ATI RN
ATI Exit Exam 2024
1. A nurse is preparing to administer vancomycin IV to a client who has methicillin-resistant Staphylococcus aureus (MRSA). Which of the following actions should the nurse take?
- A. Administer the medication over 60 minutes
- B. Monitor the client's blood glucose level during administration
- C. Infuse the medication rapidly to reduce the risk of infection
- D. Administer the medication using a filter needle
Correct answer: A
Rationale: The correct action the nurse should take is to administer the medication over 60 minutes. This is important because administering vancomycin over 60 minutes helps prevent red man syndrome, a reaction that can occur with rapid infusion. Monitoring the client's blood glucose level (Choice B) is unrelated to vancomycin administration. Infusing the medication rapidly (Choice C) is incorrect and can lead to adverse reactions. Administering the medication using a filter needle (Choice D) is unnecessary for vancomycin administration.
2. A nurse is assessing a client who is postoperative following a thyroidectomy. The nurse should identify which of the following findings as an indication of hypocalcemia?
- A. Tingling in the fingers.
- B. Elevated blood pressure.
- C. Positive Chvostek's sign.
- D. Positive Kernig's sign.
Correct answer: A
Rationale: The correct answer is A: Tingling in the fingers. Tingling in the fingers is a common sign of hypocalcemia, often seen after a thyroidectomy. Hypocalcemia can occur post-thyroidectomy due to inadvertent damage or removal of the parathyroid glands which regulate calcium levels. Choices B, C, and D are incorrect. Elevated blood pressure is not typically associated with hypocalcemia. Positive Chvostek's sign is a clinical sign of hypocalcemia but is usually assessed as facial muscle twitching, not tingling in the fingers. Positive Kernig's sign is a test for meningitis, not related to hypocalcemia.
3. How should a healthcare provider respond to a patient refusing a blood transfusion for religious reasons?
- A. Respect the patient's beliefs
- B. Educate the patient on the importance of the transfusion
- C. Notify the healthcare provider
- D. Persuade the patient to accept the transfusion
Correct answer: A
Rationale: When a patient refuses a blood transfusion for religious reasons, the healthcare provider should respect the patient's beliefs. It is crucial to uphold the patient's autonomy and right to make decisions about their care, even if the provider disagrees. Educating the patient on the importance of the transfusion may be appropriate in some cases, but the initial response should always be to respect the patient's decision. Notifying the healthcare provider is not necessary as the decision lies with the patient. Persuading the patient to accept the transfusion goes against the principle of respecting the patient's autonomy and beliefs.
4. A nurse is preparing to administer a blood transfusion to a client. Which of the following actions should the nurse take?
- A. Monitor the client's vital signs every 4 hours.
- B. Start the transfusion with 0.9% sodium chloride.
- C. Administer the transfusion over 6 hours.
- D. Infuse the first 500 mL of blood over 1 hour.
Correct answer: B
Rationale: The correct answer is B: Start the transfusion with 0.9% sodium chloride. 0.9% sodium chloride is the only IV solution that is compatible with blood products and should be used to prime the tubing before a transfusion. Choice A is incorrect because vital signs should be monitored more frequently, typically every 15 minutes at the beginning of the transfusion. Choice C is incorrect as blood transfusions are usually administered over 2-4 hours, not 6 hours. Choice D is incorrect as the first 500 mL of blood should be infused slowly over 1-2 hours to monitor for any adverse reactions.

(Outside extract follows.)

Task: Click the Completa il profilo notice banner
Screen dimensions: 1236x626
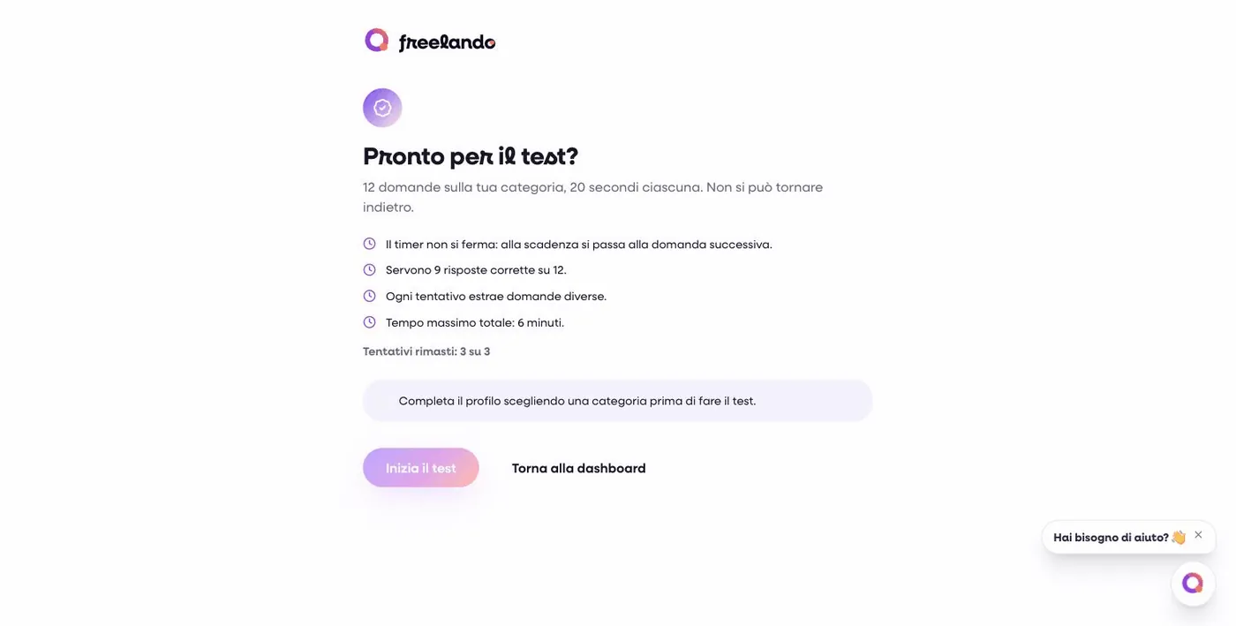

5. A nurse is caring for a client with deep vein thrombosis who is prescribed warfarin. Which of the following client statements indicates a need for further teaching?
- A. I will avoid vitamin K-rich foods.
- B. I will avoid using aspirin while on this medication.
- C. I will monitor my blood pressure regularly.
- D. I will increase my intake of leafy greens.
Correct answer: D
Rationale: The correct answer is D. Warfarin's effectiveness is reduced by high intake of vitamin K-rich foods, so increasing their intake would contradict the treatment plan. Choices A, B, and C are all appropriate statements for a client on warfarin therapy. Avoiding vitamin K-rich foods helps maintain the medication's effectiveness, avoiding aspirin reduces the risk of bleeding, and monitoring blood pressure is essential for overall health monitoring.